If approved in the January adjustment budget, Ms De Lille said the levy could raise about R420 million in the 2017/2018 financial year and about R1 billion a year for the next three years after that.

Property values will determine how much each resident pays, but the levy won’t apply to homes under R400 000 and businesses under R50 000. A R1 million home will have a R60 levy.

“It must be emphasised that the drought charge is not intended to be punitive as it relates to residents’ water savings,” Ms De Lille said.

But ratepayers don’t see it that way.

Monica Petersen, chairwoman of the Ratepayers’ Association for Lakeview Residents (RALR) said: “The City and DA really don’t care about the people it is ultimately the small man on the street funding these services and what is the role of the City planners, are they not supposed to plan for the next 10 years? The City’s employees waste the most.”

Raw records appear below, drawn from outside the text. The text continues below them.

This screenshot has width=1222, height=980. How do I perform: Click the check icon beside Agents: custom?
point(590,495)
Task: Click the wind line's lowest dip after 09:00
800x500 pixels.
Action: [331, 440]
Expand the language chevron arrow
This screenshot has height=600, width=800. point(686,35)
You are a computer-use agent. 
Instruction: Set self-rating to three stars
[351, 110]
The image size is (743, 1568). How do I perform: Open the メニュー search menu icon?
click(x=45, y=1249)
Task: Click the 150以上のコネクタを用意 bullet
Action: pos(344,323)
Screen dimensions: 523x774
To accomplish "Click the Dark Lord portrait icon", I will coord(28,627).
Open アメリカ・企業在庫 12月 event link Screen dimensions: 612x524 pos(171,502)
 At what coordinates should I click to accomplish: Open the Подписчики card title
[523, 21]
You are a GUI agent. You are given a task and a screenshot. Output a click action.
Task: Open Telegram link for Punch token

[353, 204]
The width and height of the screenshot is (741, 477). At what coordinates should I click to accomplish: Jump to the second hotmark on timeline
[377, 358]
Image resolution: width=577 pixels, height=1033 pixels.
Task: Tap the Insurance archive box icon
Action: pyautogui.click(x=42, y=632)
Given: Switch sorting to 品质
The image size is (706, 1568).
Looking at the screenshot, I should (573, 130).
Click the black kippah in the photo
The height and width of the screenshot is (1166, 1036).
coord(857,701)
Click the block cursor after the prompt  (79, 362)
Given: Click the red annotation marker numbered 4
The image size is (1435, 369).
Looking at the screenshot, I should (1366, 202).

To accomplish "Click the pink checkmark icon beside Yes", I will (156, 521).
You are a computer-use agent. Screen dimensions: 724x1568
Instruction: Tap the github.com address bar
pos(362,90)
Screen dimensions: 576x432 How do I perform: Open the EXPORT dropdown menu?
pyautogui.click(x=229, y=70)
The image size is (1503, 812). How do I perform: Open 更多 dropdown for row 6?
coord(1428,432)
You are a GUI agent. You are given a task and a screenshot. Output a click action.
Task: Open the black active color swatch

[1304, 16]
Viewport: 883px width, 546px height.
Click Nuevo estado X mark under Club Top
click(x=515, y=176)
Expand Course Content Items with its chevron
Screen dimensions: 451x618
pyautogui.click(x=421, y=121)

Ms Petersen said the city is doing “nothing to alleviate poverty in the Cape. “Big businesses and corporates will get a way to get past these levies.”

She said: “Tax the big corporates more. Utimately it’s your man on the street that is funding this City’s services with money that we don’t have, This is outrageous. I wish they can come up with a plan to tackle crime and gangsterism seeing that they are so creative with other people’s money.”

Mark Solomons, chairman of the Retreat Steenberg Civic Association (RSCA) said: “We are also not happy with City planning, because this is not a problem that was realised yesterday. City had years to plan in advance. They must first go back for past five years and determine which property owners used bulk water to keep gardens green. Those properties can today be sold for lots of money. Let’s start collecting from the people that benefited from excessive water usage first before we start with a, ‘everybody must pay’ system.”

Philip Bam, secretary of the Greater Cape Town Civic Alliance, said the City had had at least five years to prepare for the crisis.

The alliance, he said, called on ratepayers to “rise up and resist this absurd and hugely stupid idea”.

Mr Bam said the alliance encouraged households to continue saving water, but”we will not stand idly by while being bullied just because some arrogant power crazy politico thinks (mistakenly) that the Cape Town ratepayer is a docile, subservient and pliant entity”.

The City, he said, should “go back to the drawing board and come up with a better plan”.

Janine Myburgh, president of the Cape Chamber of Commerce of Industry, said the water crisis was “of our own making” and the product of “short-term think-

She said Cape Town had recycled only 6% of its water, mostly for golf courses and parks. Increasing that percentage to supply industry should have been a “no-brainer”, but the City had been reluctant to do that when industry had been prepared to pay more for “sweet dam water” .

“Think of the Athlone treatment plant. It is ideally situated to supply recycled water to the surrounding industrial areas and the airport where all the hired cars are washed and many thousands of loos are flushed by departing and arriving passengers. Ten million of them over the course of a year.”

Ms Myburgh said the City should follow the example of the Department of Energy and issue a tender for the supply of a fixed quantity of water every year for the next 20 years.

“It’s not rocket science. Consumers will pay slightly more over the next 20 years as they use the water, but they will have a guaranteed supply. There will be no need for special drought charges and the kind of emergency measures we are now seeing.”